[[ SOURCE DATA open ]]

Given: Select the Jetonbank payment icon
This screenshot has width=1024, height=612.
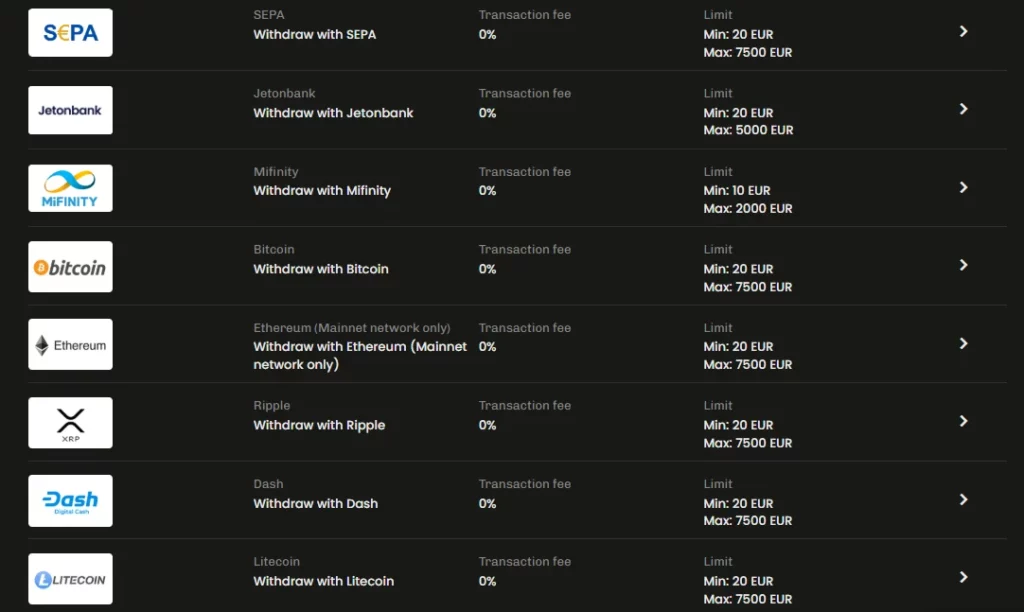Looking at the screenshot, I should click(70, 110).
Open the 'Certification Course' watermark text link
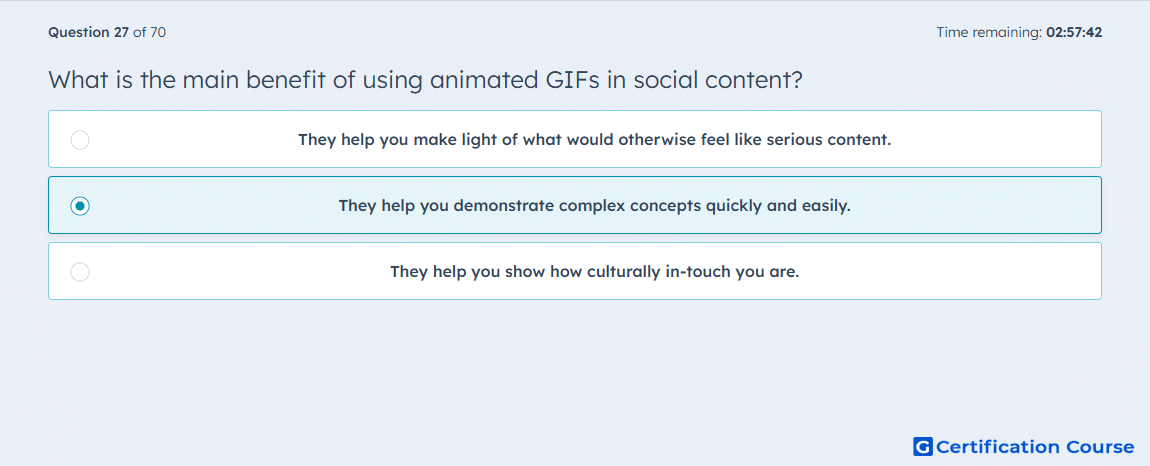Image resolution: width=1150 pixels, height=466 pixels. 1035,447
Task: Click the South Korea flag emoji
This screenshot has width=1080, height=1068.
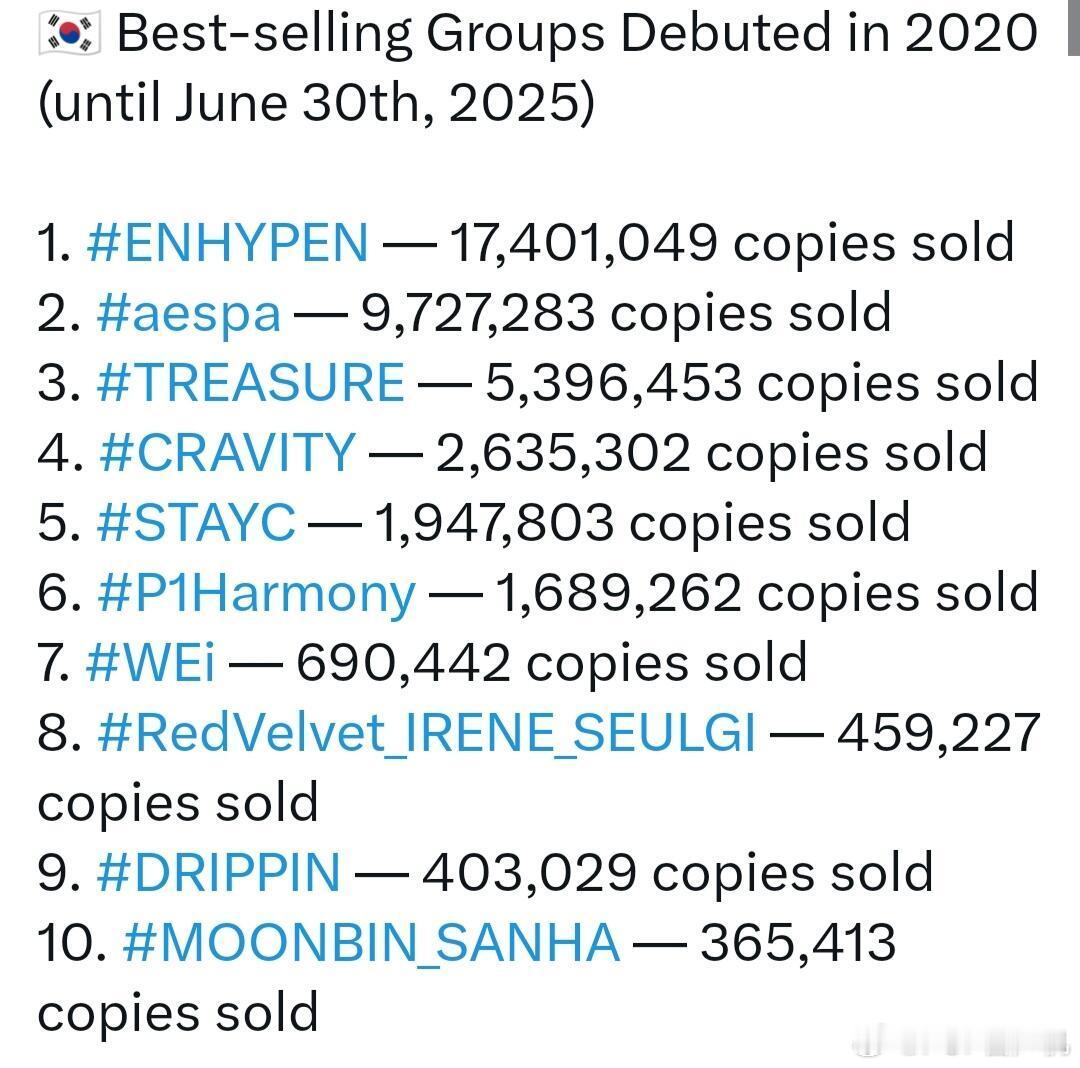Action: (x=69, y=32)
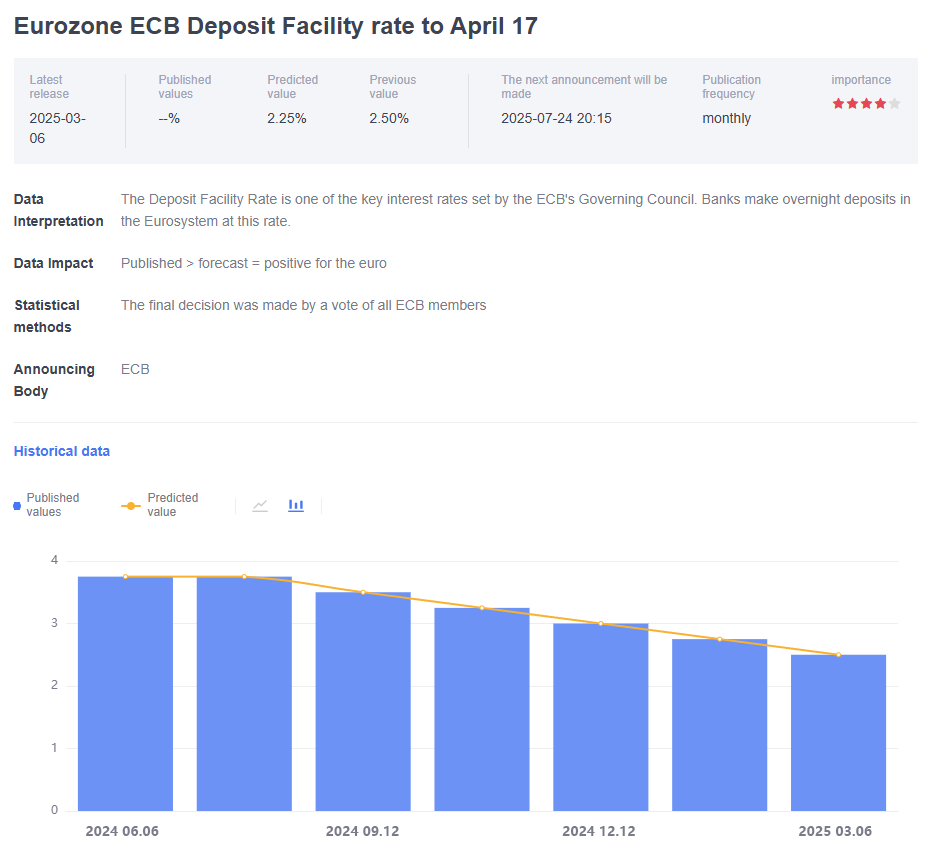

[[ SOURCE DATA closed ]]

WHAT IS REQUIRED ::
Each line from the one containing "This screenshot has width=1024, height=612." down to the final line of the records above must be reproduced exactly; no pictures go into the copy.

ANSWER TO THE EXERCISE ::
This screenshot has width=1024, height=612.
Looking at the screenshot, I should click(70, 110).
Open the 'Certification Course' watermark text link
Image resolution: width=1150 pixels, height=466 pixels. 1035,447
Task: Click the South Korea flag emoji
This screenshot has width=1080, height=1068.
Action: (x=69, y=32)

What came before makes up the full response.